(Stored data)
________________________
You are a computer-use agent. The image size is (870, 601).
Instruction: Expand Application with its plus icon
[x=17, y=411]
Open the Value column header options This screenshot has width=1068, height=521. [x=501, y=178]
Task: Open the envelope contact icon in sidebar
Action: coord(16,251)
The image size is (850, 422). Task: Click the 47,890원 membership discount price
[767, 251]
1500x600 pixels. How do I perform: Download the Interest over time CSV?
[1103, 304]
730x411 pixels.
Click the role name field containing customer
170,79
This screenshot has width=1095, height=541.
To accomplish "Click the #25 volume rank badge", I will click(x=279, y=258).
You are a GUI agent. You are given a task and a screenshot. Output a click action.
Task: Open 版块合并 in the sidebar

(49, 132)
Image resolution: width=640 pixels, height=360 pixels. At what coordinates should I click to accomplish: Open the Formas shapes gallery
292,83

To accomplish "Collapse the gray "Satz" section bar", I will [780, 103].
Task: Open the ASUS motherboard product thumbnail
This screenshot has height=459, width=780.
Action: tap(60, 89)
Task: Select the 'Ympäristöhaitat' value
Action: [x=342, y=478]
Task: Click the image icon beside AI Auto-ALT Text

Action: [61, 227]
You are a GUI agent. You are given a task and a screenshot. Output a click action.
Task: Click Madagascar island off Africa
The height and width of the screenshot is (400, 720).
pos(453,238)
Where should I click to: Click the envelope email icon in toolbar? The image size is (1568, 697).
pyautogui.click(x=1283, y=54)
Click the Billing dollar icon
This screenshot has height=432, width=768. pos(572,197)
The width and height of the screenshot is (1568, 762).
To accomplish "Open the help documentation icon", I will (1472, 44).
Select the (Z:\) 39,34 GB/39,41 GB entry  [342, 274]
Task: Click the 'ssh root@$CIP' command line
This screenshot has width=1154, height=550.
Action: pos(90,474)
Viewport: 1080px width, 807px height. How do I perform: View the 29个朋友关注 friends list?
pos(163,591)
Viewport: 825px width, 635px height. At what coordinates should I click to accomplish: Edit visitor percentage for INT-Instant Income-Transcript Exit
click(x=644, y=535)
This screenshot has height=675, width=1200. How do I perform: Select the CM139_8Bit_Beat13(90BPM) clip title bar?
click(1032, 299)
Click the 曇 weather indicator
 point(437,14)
________________________
* Problem to solve *
Please count the lines of the entries above that include "will" and give only the total.

* Result of this exercise *
3